HC Deb 15 December 1911 vol 32 cc2806-8

Lords Amendment: Leave out Sub-section (4), The business of the sale by retail of intoxicating liquors for consumption off the premsies only shall be deemed to be included amongst the trades and businesses specified in Part I. of the Second Schedule and amongst the trades and businesses exempted from the provisions of this Act (other than the provisions of this Section) with respect to a weekly half-holiday.

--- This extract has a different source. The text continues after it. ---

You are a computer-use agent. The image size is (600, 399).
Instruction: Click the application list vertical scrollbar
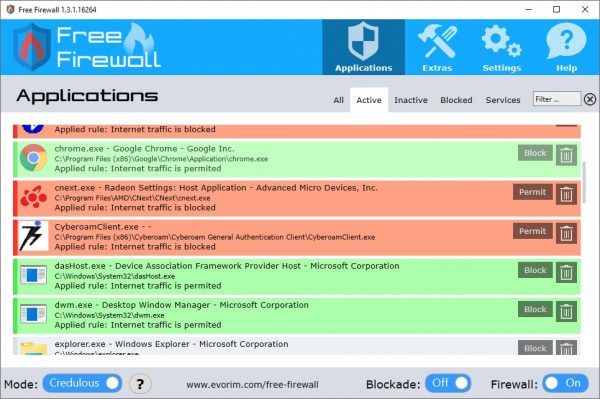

Motion made, and Question proposed, "That this House doth agree with the Lords in the said Amendment."

Mr. GLYN-JONES

This is so important an omission that I do not think the House ought to pass it without some explanation as to why it is necessary. Section 2 of the Act provides that all shops shall be closed on one half-day a week except as is otherwise provided in the Bill. Then you have a number of exemptions to these provisions including the sale of intoxicating liquors. In Section 5 as applied to Great Britain, you have a provision that where several trades or businesses are carried on in the same shop the exemption should apply, so far as the principal trade or business is concerned subject to such conditions as may be prescribed. That means if a grocer has a licensed trade he cannot close his shop for the purposes of his licensed trade, but if the grocery trade got a closing order it can be closed for the purposes of his grocery business. You differentiate between the businesses when you deal with Ireland. In Ireland all the shopkeeper has to do to get out of the whole provisions relating to early closing is to have a licence, and once he has got a licence he may carry out all the trades under the sun and no closing order can affect him. You get no early closing order in Ireland, and why should a grocer get an early closing order if none of his competitors with a licence are to be closed for the purposes of grocery. What I want to draw attention to is that this Amendment never appeared on the Paper upstairs, and it was not moved on Report stage at all. It has come down from the House of Lords at the last moment, and I think the provisions are so extraordinary that some explanation of them should be forthcoming before we agree to them.

Mr. MASTERMAN

My hon. Friend is not quite right in saying that this is a new thing. It was proposed on the Report stage as an alternative to Clauses which were going to be cut out, namely, Subsections (11) and (12) of the Irish Clause. If my hon. Friend recollects what happened was we found that there was universal agreement amongst the Irish Members, and they arrived at an agreement as to what they thought was good for Ireland. All the hon. Members of both parties from Ireland desired it, and the House agreed that on the Report stage the Irish agreement should not be excluded from the Bill. Clause 11, Sub-clauses 11 and 12 are the alternatives to the original Clause. Owing to the special and peculiar conditions of the liquor trade conducted in Ireland it was agreed that the shops which had licences for the sale of liquor should be exempted from the general closing provisions because it was impossible under the conditions which prevail in Ireland to separate the liquor trade from the other parts of the trade. The conditions are not parallel. It was pointed out by the hon. Member for Rutland that the conditions in Ireland are not at all parallel, and that the conditions in England were quite inapplicable in the case of Ireland. It is not the case that we are putting in a new provision because this provision was in the Bill before.

Mr. GRETTON

I cannot agree with the description of the hon. Gentleman who has just spoken. This Clause was moved by the First Lord of the Admiralty in a slightly different form on Report, and I pointed out that, if it were proposed for any other part of the United Kingdom than Ireland the temperance or teetotal advocates in the House would have raised an uproarious clamour. The First Lord of the Admiralty then said that, as I took objection to the Clause, he would withdraw it, and he substituted a long Clause, which had been agreed to between the Members from Ireland and the Government in the Committee upstairs. Apparently that does not suit hon. Members from Ireland. They now want to have their cake and to eat it too, and they are going to have this Clause and their long arrangement as well. If this Clause is passed, practically more than half the shops in Ireland will escape any control under this Bill. This was never explained in another place. It was passed under the plea that it was an agreed Amendment carrying out a pledge already given, when, so far from that being the case, it is going back upon what this House did. I do not desire to press my opinion on this point, but I think the House ought to know what they are doing. They are importing into this Bill an entirely new development.

Other Lords Amendments agreed to.

Whereupon Mr. SPEAKER, pursuant to the Order of the House of 24th October, proposed the Question, "That this House do now adjourn."